■ ERWARTETE LEISTUNG
Übertragen Sie in eine nummerierte Liste nur die Zeilen vom Anfang der Zeilen bis einschließlich der Zeile, die "comment-text: Uma das cenas mais impactantes da pandem… is" enthält. Lassen Sie dabei Leerzeilen weg.

Einträge aus einem Datensatz:

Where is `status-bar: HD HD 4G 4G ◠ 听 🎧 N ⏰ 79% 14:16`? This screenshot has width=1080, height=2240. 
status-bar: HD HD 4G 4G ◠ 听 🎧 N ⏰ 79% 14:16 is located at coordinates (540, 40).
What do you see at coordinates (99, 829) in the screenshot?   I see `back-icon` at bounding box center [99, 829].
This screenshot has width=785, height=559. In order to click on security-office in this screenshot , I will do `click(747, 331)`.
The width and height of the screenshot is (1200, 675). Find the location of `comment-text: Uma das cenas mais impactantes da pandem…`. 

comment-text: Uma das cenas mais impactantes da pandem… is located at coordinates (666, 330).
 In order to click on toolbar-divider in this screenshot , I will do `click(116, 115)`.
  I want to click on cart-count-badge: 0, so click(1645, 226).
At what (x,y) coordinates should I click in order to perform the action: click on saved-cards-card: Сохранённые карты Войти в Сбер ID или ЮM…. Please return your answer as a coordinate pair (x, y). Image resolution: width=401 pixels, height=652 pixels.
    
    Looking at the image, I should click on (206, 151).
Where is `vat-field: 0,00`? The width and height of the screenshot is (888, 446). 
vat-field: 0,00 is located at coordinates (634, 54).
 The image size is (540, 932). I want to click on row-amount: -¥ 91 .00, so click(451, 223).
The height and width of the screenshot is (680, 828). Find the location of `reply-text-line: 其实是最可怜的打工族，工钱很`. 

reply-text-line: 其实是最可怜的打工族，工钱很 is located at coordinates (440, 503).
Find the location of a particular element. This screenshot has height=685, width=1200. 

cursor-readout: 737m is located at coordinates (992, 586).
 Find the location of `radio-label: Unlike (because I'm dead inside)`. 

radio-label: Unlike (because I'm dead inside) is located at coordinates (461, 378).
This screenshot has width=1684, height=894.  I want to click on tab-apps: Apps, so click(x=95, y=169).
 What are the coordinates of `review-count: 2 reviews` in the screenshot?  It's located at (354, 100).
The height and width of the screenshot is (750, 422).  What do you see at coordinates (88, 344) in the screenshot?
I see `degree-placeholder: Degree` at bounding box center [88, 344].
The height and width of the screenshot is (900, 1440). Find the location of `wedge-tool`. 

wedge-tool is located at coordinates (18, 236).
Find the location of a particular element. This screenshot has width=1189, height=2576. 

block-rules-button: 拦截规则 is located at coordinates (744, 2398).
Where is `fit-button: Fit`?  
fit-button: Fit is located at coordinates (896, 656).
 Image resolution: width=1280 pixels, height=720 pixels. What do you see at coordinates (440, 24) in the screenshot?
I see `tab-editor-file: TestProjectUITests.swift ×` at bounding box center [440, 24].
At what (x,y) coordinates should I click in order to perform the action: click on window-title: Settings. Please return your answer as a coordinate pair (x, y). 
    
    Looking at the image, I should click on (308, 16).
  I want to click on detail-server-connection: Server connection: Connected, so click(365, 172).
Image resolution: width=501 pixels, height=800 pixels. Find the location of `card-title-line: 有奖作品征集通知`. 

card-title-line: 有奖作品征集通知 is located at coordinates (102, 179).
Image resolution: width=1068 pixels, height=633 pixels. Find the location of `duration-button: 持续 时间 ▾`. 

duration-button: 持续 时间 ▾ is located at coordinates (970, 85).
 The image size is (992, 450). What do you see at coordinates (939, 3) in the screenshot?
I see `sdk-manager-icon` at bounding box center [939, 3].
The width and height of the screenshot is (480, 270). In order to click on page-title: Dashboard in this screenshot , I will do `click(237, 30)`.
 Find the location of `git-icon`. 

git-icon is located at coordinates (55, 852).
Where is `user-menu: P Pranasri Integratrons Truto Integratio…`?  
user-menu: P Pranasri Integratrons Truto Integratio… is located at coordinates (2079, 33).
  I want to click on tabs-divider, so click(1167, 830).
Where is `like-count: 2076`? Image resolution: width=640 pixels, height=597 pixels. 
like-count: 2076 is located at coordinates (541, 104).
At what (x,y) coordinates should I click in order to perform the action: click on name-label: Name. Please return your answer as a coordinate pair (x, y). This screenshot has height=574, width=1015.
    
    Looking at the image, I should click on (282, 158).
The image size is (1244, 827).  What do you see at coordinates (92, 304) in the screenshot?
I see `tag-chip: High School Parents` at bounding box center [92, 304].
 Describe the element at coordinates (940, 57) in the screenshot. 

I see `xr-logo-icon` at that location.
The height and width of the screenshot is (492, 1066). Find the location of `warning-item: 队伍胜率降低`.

■ ANTWORT ZUR AUFGABE
1. Where is `status-bar: HD HD 4G 4G ◠ 听 🎧 N ⏰ 79% 14:16`? This screenshot has width=1080, height=2240. 
2. status-bar: HD HD 4G 4G ◠ 听 🎧 N ⏰ 79% 14:16 is located at coordinates (540, 40).
3. What do you see at coordinates (99, 829) in the screenshot?   I see `back-icon` at bounding box center [99, 829].
4. This screenshot has width=785, height=559. In order to click on security-office in this screenshot , I will do `click(747, 331)`.
5. The width and height of the screenshot is (1200, 675). Find the location of `comment-text: Uma das cenas mais impactantes da pandem…`. 
6. comment-text: Uma das cenas mais impactantes da pandem… is located at coordinates (666, 330).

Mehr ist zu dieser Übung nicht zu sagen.